1. Introduction
Modern process industries rely on dependable measurements from instrumentation in order to achieve efficient, reliable and safe operation. To this end, the concept of the
Internet of Things is receiving wider acceptance in the industry. This is resulting in facilities with massively instrumented intelligent sensors, actuators, and other smart devices gathering real-time process knowledge at a high frequency. However, in order to take take full advantage of such abundant data streams, we need to extract useful information from them as outlined in the vision for future smart manufacturing platforms [
1]. A typical application of processing large data streams is flare monitoring. Industrial flares are safety devices designed to burn waste gas in a safe and controlled manner [
2], and they are commonly used in petroleum refining. The flares can be especially useful during non-routine situations—such as power outages, emergency conditions or plant maintenance activities. Conventionally, flare monitoring work relies on thermal imaging cameras to recognize the difference in the heat signature of a flare stack flame and the surrounding background [
3]. In this paper, we will demonstrate that plant-wide historical data can also be used to monitor flares effectively.
Raw data from field instrumentation stored in historians is difficult to use directly for modeling until it is cleaned and processed. One of the most important aspects of data cleaning and pre-processing is to remove erroneous values (i.e., outliers in this paper) that are inconsistent with the expected behaviors of measured signals during that timeframe. In chemical processes, outliers could be generated through malfunction of sensors, erroneous signal processing by the control system, or human-related errors such as inappropriate specification of data collection strategies. Outliers can negatively affect main statistical analyses such as the
t-test and ANOVA by violating corresponding distribution assumptions, masking the existence of anomalies and swamping effects. Outliers can further negatively impact downstream data mining and processing procedures such as system identification and parameter estimation [
4].
Numerous methods have been proposed for outlier detection, and decent reviews can be found in the work done by experts from different fields such as computer science [
5] and chemometrics [
6,
7]. Generally, based on whether we have knowledge of a process model a priori, we can categorize those methods into model-based and data-driven, and the latter can be further divided into four subcategories. First, from the perspective of regression theory, removing outliers from data sets is equivalent to estimating the underlying model of “meaningful” values. Several robust regression-based estimators in the presence of outliers are proposed, including L-estimator [
8], R-estimator [
9], M-estimators [
10], S-estimators [
11], etc. Although the estimators are simple to implement and take advantage of relations between variables, they do not work well when variables are independent, and the iterative procedures of deleting and refitting will significantly increase the computational cost.

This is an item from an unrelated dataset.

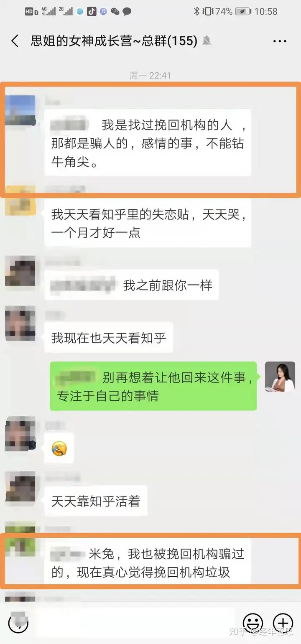
Task: Tap the 周一 22:41 timestamp label
Action: pos(150,76)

Second, if we focus on estimating data location and scale robustly, we can apply several proximity-based methods including the general extreme studentized deviate (GESD) method [
12,
13], Hampel identifier [
14], quartile-based identifier and boxplots [
15] or minimum covariance determinant estimator [
16]. It is important to point out that a critical assumption of proximity-based methods is that the data follow a well-behaved distribution. However, in the majority of cases, such an assumption does not hold in chemical processes data due to transient dynamics of measured signals. As a result, being able to discriminate outliers from normal process dynamics poses a challenge for end-users of process data. In current literature, a moving window technique is often used to account for process dynamics by performing statistical abnormality detection within a smaller local window [
4]. However, such an approach does not always give satisfactory results when the time scales of variations in the datasets are non-uniform (fast and slow dynamics occurring in the same dataset).

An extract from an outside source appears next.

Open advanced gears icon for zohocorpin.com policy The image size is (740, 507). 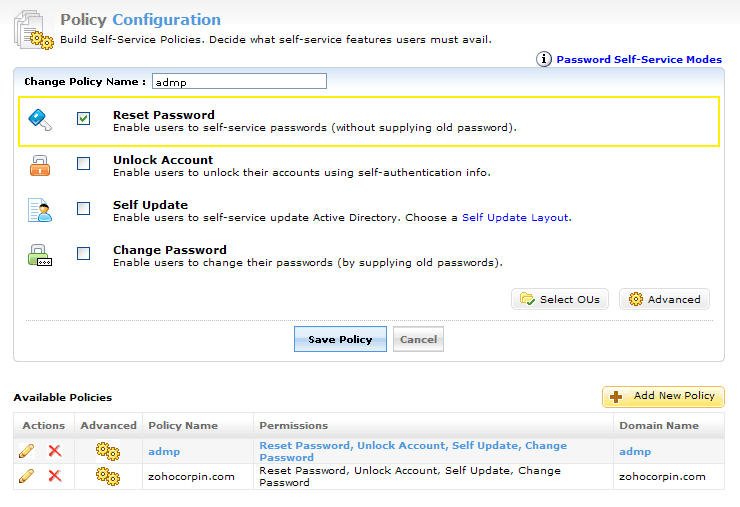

Recently, machine learning methods have become increasingly popular in outlier detection. Typical examples include k-means clustering [
17], k-nearest neighbor (kNN) [
18], support vector machine (SVM) [
19], principal component analysis (PCA) [
20,
21], and isolation forest [
22]. The general advantage of machine learning algorithms lies in their capability to explore interactions between variables and computational efficiency. In this paper, we use isolation forest as the reference method, which isolates abnormal observations through randomly selecting a value between the maximum and minimum values, partitioning the data and constructing a series of trees. The average path length from the root node to the leaf node of a tree over the forest is used to measure the normality of an observation and outliers usually have shorter paths.

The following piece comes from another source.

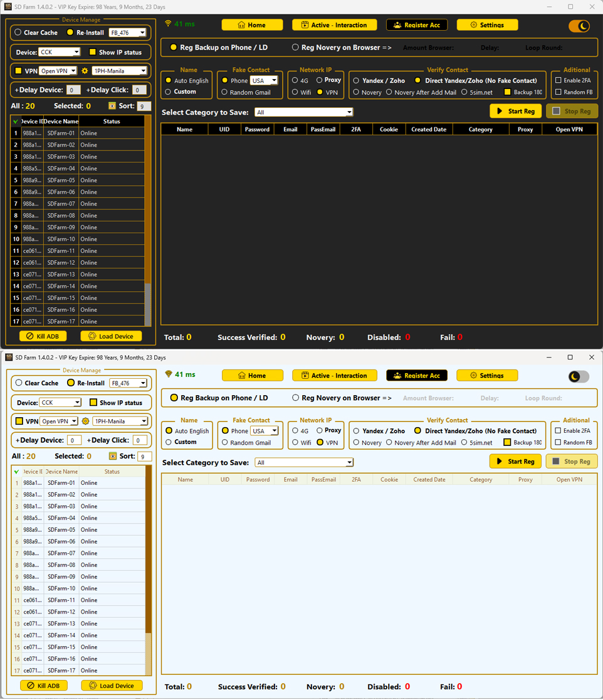Click the VPN gear icon in light window
603x700 pixels.
coord(85,421)
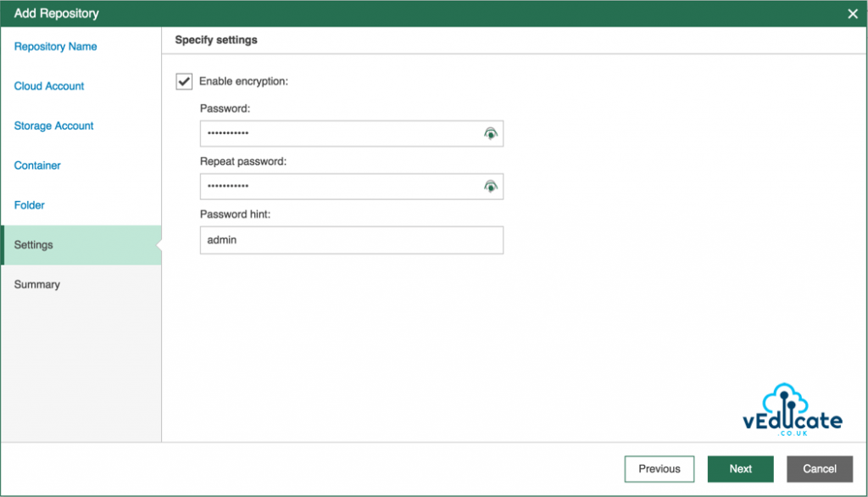Go to the Storage Account step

The final class of outlier detection methods is time series based including the time series Kalman filter (TSKF) [
23]. The TSKF approximates normal process variations in the signal by univariate time-series models such as an autoregressive model (AR) and then identifies observations that are inconsistent with the expected time-series model behavior. The advantages of the TSKF method include robustness against ill-conditioned auto-covariance matrices (by using Burg’s model estimation method [
24]) while maintaining the original dataset integrity. Based on case studies in [
23], the TSKF method obtains superior performance with stationary time series; however, it does not perform well on non-stationary process data with distribution shifts like product grade transitions. In addition, considering the fact that continuous operations of many chemical plants, especially petrochemical ones, are scattered along different operating regions with frequent mean shifts for process variables [
25], detecting outliers in such situations becomes quite challenging because data no longer follow a single well-behaved distribution. As a result, we have to find ways to help us quickly pinpoint the mean shift locations of each variable to improve the overall performance of univariate outlier detection within each operating region bracketed by changepoints.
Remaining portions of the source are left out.